**What you need to do:** Repeat verbatim the lines of the data below, beginning with the line containing "Ефим Захаров - Поганки (238, 2178)" and continuing to the end.

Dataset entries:
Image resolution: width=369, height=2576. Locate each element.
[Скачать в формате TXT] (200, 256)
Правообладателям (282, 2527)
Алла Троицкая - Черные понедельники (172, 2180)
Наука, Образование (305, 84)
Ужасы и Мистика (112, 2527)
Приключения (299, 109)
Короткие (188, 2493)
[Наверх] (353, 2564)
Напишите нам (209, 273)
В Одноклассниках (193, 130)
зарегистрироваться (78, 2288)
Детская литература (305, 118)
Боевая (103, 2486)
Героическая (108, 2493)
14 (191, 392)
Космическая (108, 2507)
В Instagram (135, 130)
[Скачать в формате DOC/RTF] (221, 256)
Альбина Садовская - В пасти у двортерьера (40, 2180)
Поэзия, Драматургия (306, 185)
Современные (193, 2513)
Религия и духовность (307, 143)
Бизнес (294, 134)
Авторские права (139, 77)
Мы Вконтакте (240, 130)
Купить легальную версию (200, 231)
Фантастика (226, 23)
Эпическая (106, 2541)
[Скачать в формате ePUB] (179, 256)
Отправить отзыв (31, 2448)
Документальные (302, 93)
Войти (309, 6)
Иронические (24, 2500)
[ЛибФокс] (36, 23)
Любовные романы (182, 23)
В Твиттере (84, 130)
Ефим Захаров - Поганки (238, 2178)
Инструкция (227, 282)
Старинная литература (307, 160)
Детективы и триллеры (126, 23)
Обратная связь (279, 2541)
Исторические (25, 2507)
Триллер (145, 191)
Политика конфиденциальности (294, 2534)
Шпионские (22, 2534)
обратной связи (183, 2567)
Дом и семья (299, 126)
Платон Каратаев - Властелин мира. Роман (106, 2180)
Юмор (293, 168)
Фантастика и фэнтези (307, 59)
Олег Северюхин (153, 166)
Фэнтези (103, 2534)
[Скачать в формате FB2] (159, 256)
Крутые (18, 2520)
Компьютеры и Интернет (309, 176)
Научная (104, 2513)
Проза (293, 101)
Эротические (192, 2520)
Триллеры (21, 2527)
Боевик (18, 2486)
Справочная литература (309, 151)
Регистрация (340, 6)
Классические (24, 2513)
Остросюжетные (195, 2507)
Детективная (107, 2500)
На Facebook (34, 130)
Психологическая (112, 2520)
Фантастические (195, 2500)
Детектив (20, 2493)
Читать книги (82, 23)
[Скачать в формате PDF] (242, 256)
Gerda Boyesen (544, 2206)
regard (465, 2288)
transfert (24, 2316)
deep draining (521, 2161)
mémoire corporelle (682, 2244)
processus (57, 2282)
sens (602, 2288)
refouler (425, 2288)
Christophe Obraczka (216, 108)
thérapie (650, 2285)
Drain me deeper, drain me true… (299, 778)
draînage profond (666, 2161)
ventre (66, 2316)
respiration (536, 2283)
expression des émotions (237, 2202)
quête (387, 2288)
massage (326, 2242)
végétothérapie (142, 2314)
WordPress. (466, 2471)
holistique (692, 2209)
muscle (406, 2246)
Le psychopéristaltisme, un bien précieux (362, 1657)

**The answer:**
Ефим Захаров - Поганки (238, 2178)
Инструкция (227, 282)
Старинная литература (307, 160)
Детективы и триллеры (126, 23)
Обратная связь (279, 2541)
Исторические (25, 2507)
Триллер (145, 191)
Политика конфиденциальности (294, 2534)
Шпионские (22, 2534)
обратной связи (183, 2567)
Дом и семья (299, 126)
Платон Каратаев - Властелин мира. Роман (106, 2180)
Юмор (293, 168)
Фантастика и фэнтези (307, 59)
Олег Северюхин (153, 166)
Фэнтези (103, 2534)
[Скачать в формате FB2] (159, 256)
Крутые (18, 2520)
Компьютеры и Интернет (309, 176)
Научная (104, 2513)
Проза (293, 101)
Эротические (192, 2520)
Триллеры (21, 2527)
Боевик (18, 2486)
Справочная литература (309, 151)
Регистрация (340, 6)
Классические (24, 2513)
Остросюжетные (195, 2507)
Детективная (107, 2500)
На Facebook (34, 130)
Психологическая (112, 2520)
Фантастические (195, 2500)
Детектив (20, 2493)
Читать книги (82, 23)
[Скачать в формате PDF] (242, 256)
Gerda Boyesen (544, 2206)
regard (465, 2288)
transfert (24, 2316)
deep draining (521, 2161)
mémoire corporelle (682, 2244)
processus (57, 2282)
sens (602, 2288)
refouler (425, 2288)
Christophe Obraczka (216, 108)
thérapie (650, 2285)
Drain me deeper, drain me true… (299, 778)
draînage profond (666, 2161)
ventre (66, 2316)
respiration (536, 2283)
expression des émotions (237, 2202)
quête (387, 2288)
massage (326, 2242)
végétothérapie (142, 2314)
WordPress. (466, 2471)
holistique (692, 2209)
muscle (406, 2246)
Le psychopéristaltisme, un bien précieux (362, 1657)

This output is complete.